### What you need to do
Transcribe only the lines from the one containing "Click the Cancel button" through the final line of the entries below, exactly, and exclude the pictures.

*** Opening of Data for the task ***

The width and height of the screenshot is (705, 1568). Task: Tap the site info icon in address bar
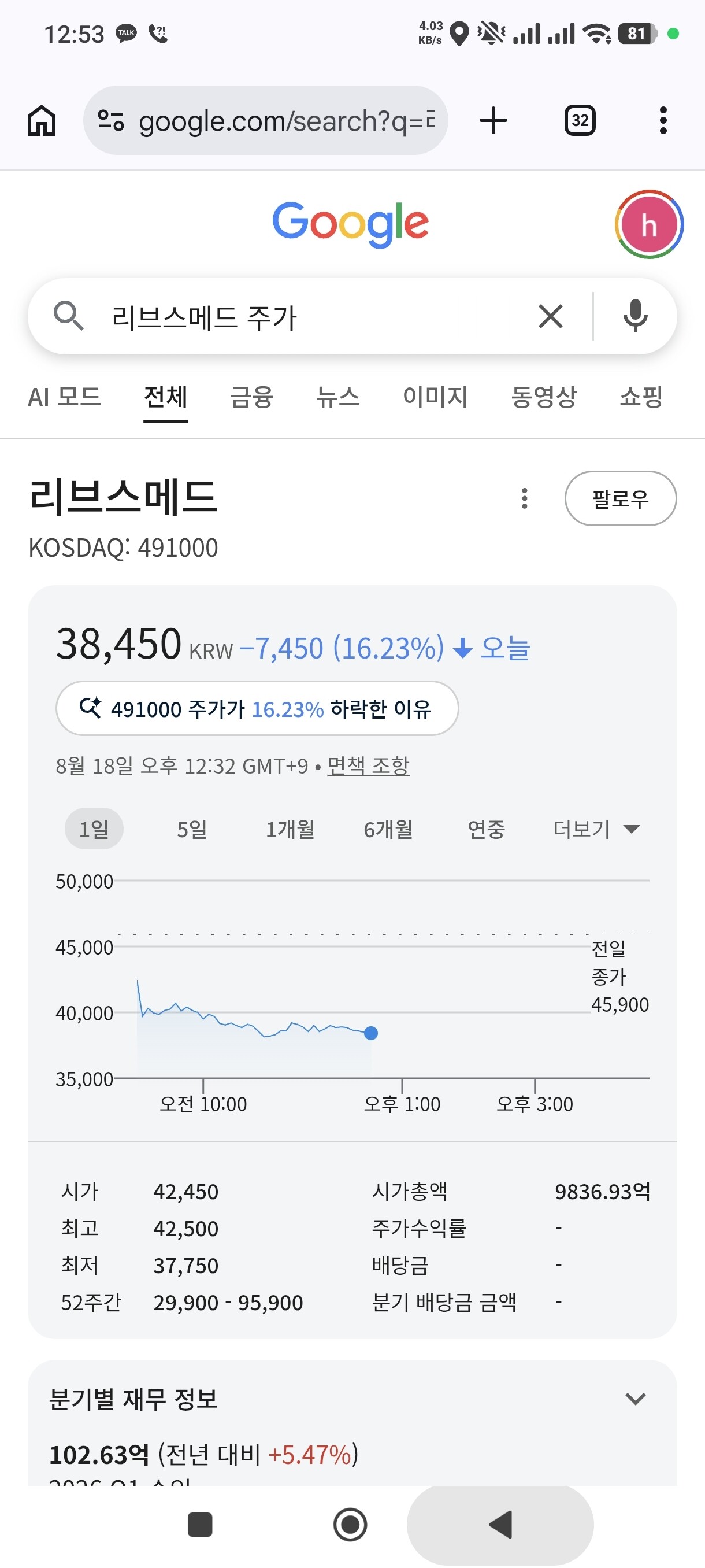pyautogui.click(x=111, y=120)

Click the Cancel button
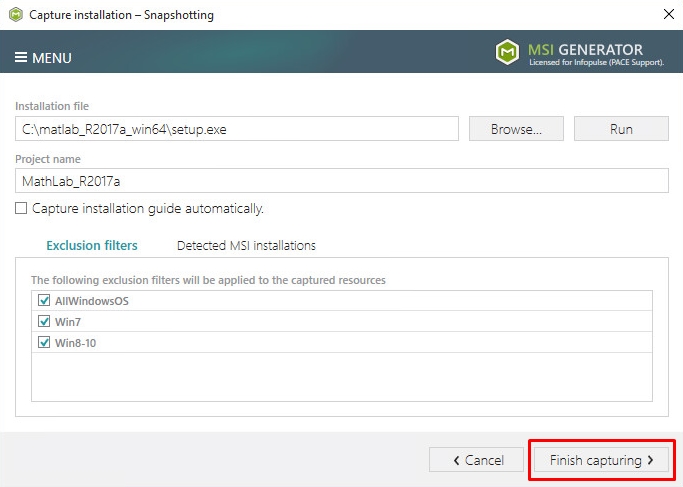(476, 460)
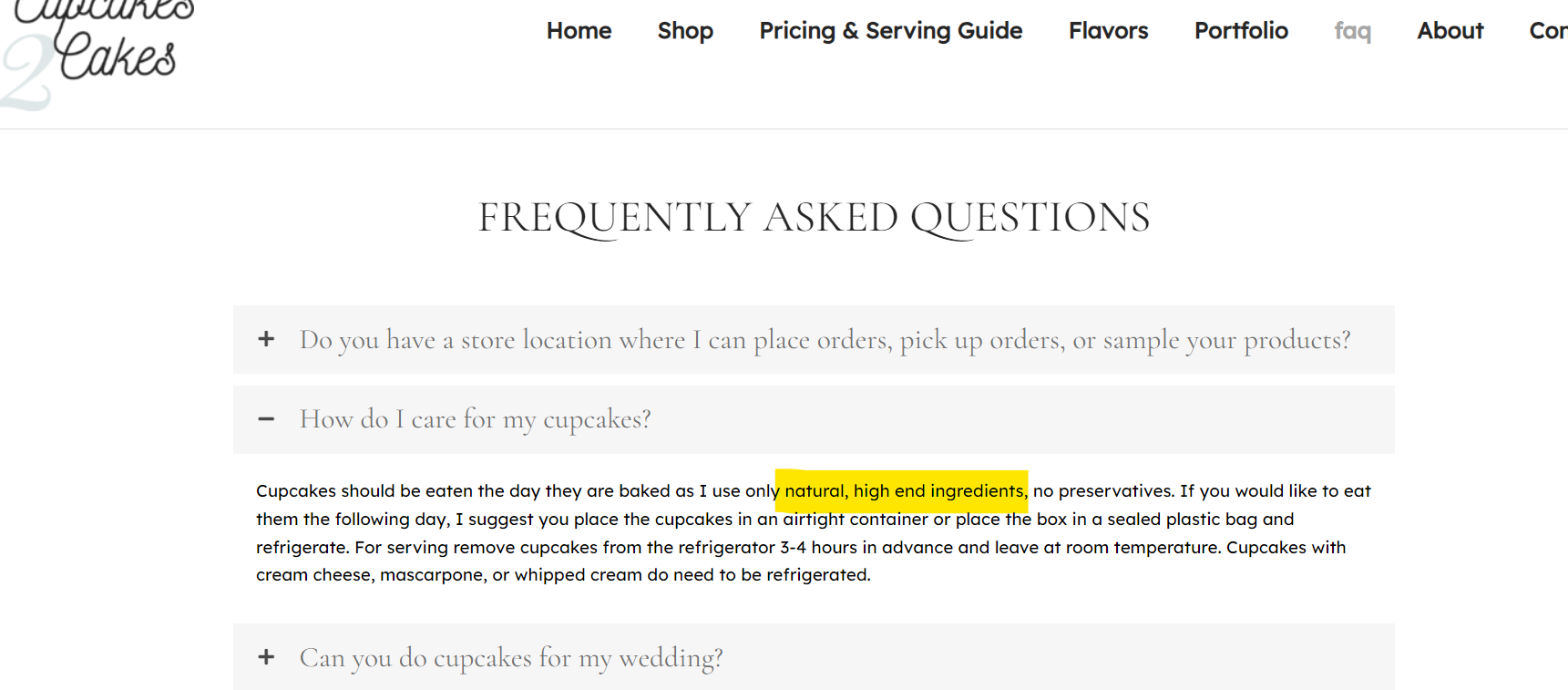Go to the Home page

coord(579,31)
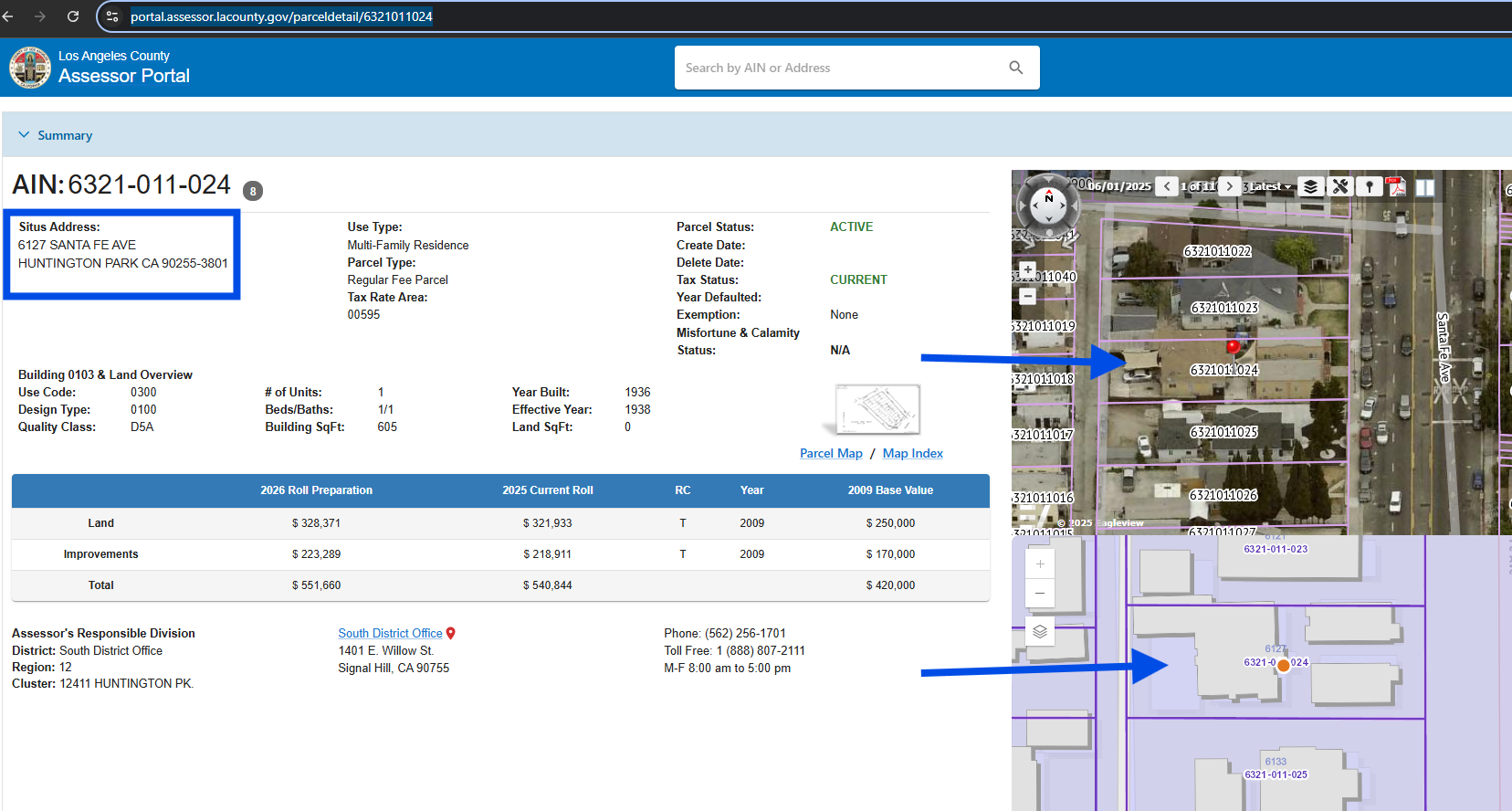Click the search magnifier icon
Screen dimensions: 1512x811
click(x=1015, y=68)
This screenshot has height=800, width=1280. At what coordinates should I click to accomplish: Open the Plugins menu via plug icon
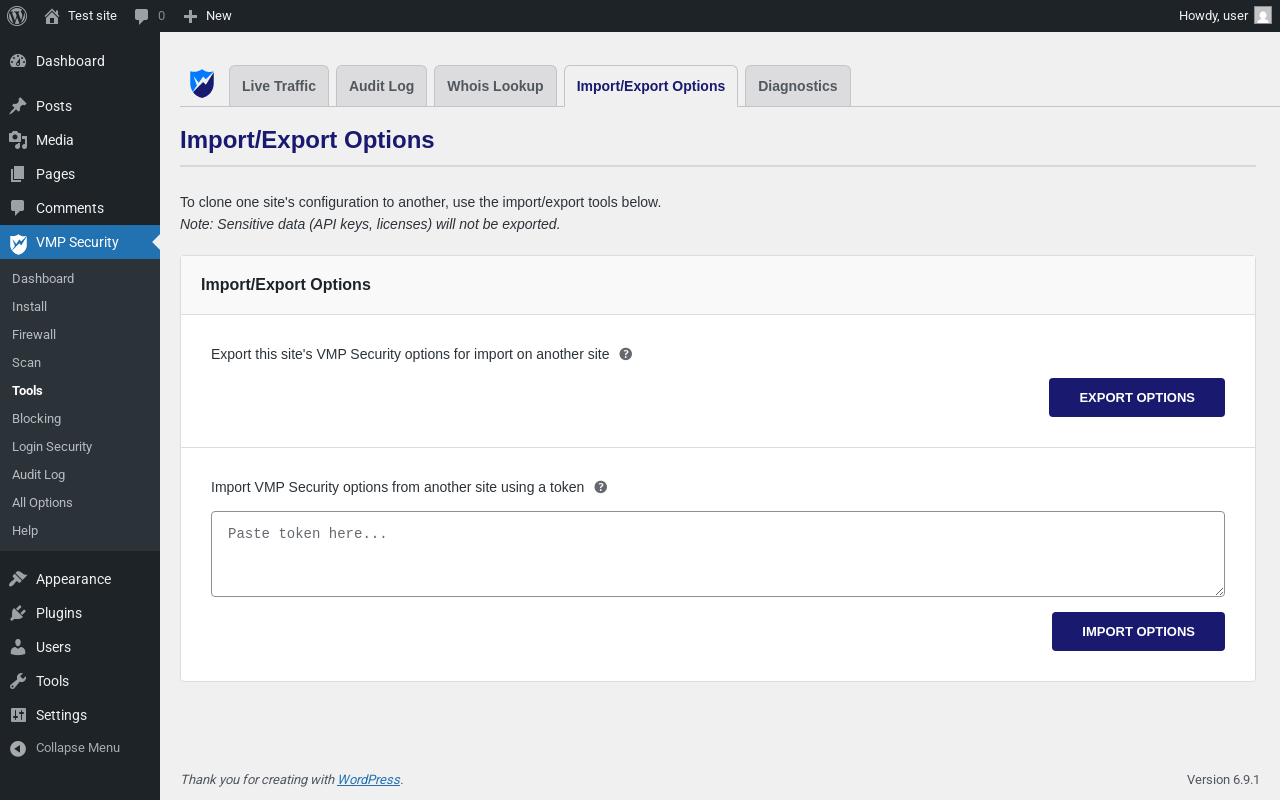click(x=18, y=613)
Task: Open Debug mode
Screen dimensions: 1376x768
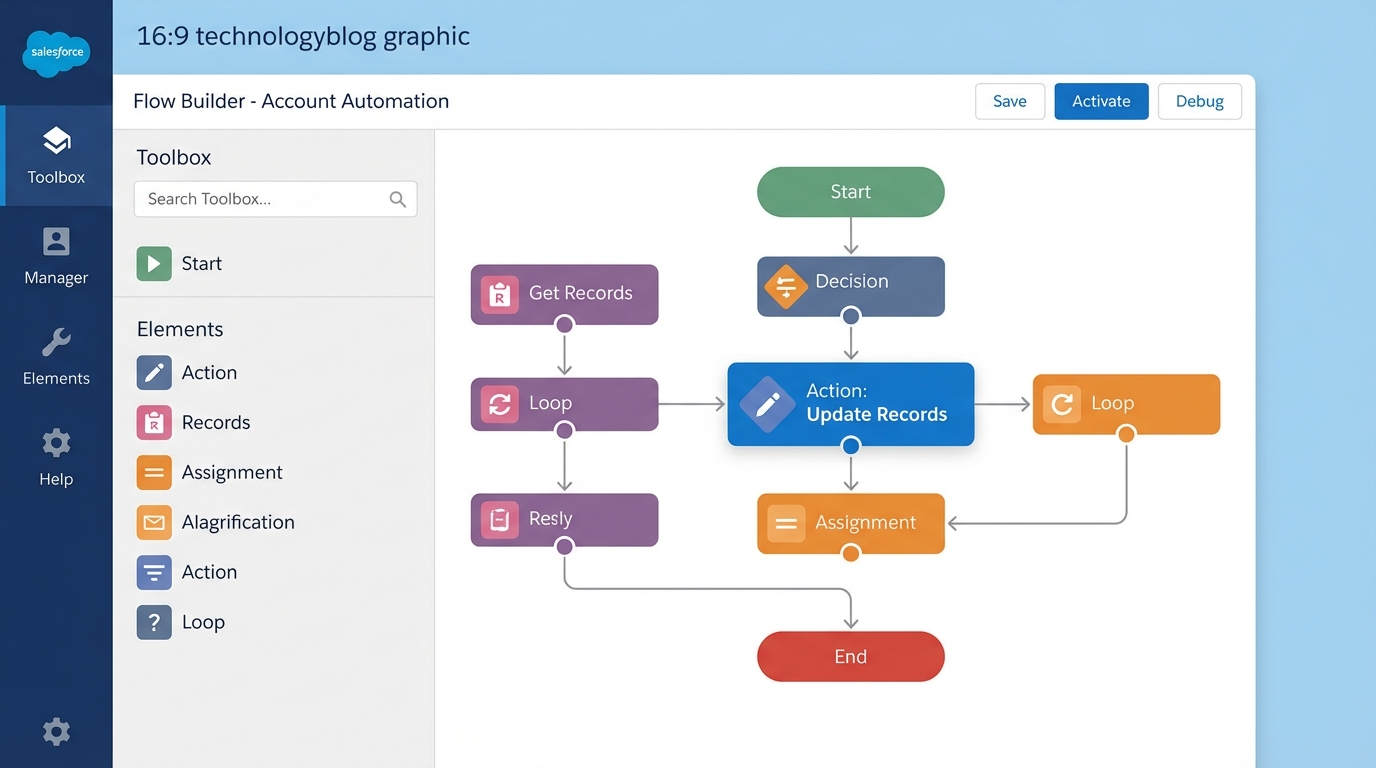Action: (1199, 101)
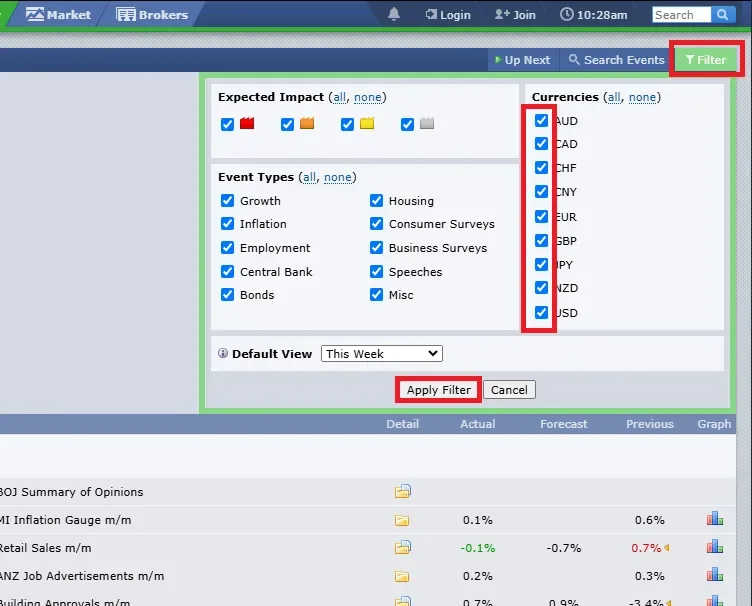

*** Close of Data for the task ***

### Problem solution
Click the Cancel button
(476, 460)
Go to the Home page

coord(579,31)
Click the search magnifier icon
Screen dimensions: 1512x811
click(x=1015, y=68)
This screenshot has height=800, width=1280. At what coordinates should I click to accomplish: Open the Plugins menu via plug icon
click(x=18, y=613)
Task: Open Debug mode
Screen dimensions: 1376x768
Action: (1199, 101)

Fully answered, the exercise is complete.